I have a pandas dataframe containing account IDs, home, work, and mobile phone numbers. All of these values are strings. My goal is to update the values of each row such that all duplicate numbers both within the same row and across different rows are set to NaN, leaving one 'original' number. How can I accomplish this in an efficient way?
When updating values in the same row, priority is given to home phone first and then work phone second. So if home == work == mobile
, both work and mobile are updated to NaN. If home != work == mobile
, then mobile is updated to NaN. When updating values in different rows, it does not matter which duplicate phone number is kept as the 'original' number.
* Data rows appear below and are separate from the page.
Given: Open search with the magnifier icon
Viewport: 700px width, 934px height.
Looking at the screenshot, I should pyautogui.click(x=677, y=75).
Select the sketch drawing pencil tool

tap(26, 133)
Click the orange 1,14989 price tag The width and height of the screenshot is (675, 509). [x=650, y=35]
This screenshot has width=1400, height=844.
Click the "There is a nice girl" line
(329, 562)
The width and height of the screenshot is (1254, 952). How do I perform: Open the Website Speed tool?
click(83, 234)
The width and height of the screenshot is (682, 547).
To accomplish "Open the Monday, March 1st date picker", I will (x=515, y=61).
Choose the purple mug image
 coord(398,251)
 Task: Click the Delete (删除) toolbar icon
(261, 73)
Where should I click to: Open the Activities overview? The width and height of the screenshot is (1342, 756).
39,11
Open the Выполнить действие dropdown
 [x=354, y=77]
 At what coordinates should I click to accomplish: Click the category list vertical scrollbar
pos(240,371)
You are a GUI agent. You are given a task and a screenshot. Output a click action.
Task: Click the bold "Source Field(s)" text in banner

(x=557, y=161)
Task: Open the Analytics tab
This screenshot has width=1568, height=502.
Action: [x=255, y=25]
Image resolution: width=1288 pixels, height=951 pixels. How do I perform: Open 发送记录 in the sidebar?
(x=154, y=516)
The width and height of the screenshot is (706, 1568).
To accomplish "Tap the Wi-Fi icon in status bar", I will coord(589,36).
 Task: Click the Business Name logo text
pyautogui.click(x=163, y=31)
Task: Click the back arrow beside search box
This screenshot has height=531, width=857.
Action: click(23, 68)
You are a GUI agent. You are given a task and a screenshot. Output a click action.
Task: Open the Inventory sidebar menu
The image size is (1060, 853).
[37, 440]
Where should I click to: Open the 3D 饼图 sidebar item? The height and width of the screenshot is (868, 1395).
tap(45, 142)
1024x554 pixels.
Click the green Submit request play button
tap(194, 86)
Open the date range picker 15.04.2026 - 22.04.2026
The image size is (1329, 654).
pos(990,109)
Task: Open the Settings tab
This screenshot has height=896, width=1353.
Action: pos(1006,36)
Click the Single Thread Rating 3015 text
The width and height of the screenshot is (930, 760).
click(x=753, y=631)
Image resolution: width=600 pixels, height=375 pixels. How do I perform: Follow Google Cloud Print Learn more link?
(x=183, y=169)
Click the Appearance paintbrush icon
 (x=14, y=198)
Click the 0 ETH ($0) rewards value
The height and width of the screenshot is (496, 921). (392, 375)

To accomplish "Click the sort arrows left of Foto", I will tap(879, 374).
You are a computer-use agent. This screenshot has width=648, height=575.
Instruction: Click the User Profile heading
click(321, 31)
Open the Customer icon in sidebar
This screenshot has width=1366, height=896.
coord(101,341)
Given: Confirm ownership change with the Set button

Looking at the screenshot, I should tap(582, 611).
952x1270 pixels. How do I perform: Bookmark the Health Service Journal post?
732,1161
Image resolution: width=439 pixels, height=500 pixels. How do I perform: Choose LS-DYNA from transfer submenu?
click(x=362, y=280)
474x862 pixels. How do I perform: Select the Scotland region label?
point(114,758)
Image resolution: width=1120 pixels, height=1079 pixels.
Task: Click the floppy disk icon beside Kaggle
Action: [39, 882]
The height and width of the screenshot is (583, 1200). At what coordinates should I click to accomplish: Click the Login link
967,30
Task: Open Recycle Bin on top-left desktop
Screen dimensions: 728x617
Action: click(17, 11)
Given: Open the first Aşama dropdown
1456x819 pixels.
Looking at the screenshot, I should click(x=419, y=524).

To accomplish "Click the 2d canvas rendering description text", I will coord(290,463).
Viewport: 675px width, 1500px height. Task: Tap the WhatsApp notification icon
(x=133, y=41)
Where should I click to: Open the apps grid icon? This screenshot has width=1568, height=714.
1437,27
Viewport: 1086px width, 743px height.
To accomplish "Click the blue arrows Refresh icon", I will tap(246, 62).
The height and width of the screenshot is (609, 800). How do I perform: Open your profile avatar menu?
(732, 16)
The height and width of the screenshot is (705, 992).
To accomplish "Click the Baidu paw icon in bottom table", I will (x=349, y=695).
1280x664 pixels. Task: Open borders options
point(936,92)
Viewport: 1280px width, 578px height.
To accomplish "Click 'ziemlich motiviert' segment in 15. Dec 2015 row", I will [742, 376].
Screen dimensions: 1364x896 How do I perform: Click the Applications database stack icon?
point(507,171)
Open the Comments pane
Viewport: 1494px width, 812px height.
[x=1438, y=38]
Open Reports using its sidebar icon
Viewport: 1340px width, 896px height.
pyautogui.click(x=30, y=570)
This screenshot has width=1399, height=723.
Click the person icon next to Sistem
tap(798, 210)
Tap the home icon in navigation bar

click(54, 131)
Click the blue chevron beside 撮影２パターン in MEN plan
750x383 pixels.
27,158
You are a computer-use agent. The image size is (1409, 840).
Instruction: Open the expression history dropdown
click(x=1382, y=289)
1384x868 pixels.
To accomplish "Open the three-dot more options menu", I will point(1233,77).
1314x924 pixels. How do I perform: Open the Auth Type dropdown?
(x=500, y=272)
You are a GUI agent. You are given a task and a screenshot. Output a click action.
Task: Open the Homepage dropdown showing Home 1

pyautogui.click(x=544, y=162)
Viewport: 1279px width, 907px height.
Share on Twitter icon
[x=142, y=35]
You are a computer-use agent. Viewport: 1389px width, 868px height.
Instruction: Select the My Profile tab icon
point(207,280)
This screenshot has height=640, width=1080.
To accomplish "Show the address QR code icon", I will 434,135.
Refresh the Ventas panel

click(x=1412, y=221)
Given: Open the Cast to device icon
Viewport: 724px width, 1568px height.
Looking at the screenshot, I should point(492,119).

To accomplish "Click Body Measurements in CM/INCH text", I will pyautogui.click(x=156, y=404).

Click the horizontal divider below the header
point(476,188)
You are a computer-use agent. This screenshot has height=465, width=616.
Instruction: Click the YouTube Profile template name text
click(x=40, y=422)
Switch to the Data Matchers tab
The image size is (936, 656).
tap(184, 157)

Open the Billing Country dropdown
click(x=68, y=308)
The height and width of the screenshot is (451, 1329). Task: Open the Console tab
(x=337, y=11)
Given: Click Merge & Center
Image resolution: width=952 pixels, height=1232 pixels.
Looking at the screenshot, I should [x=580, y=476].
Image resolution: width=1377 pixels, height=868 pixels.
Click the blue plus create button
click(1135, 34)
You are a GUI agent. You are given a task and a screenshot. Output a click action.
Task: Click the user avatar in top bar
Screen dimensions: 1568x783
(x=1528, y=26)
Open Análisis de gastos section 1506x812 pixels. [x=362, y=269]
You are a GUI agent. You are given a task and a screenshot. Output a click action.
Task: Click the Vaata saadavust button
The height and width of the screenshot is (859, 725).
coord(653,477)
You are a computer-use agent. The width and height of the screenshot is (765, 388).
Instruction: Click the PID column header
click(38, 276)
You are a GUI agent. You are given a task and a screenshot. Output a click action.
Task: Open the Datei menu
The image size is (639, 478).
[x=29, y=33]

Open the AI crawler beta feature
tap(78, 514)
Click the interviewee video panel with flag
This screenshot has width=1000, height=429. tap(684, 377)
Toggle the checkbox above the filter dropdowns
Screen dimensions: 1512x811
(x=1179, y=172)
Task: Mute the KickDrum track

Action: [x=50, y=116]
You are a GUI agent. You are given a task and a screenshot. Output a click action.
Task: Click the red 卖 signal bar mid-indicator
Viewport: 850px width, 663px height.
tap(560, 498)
For example, if A['home'] == B['mobile'] == C['work']
, two of those values should be set to NaN and the remaining one remain unchanged. I have chosen to keep the first number and set the other duplicate numbers to NaN when displaying the dataframe.
I've figured out how to update values within the same row using df.loc
, but I've been unsuccessful in figuring out how I can also accomplish updating duplicate values to NaN across different rows and columns. How can I achieve this?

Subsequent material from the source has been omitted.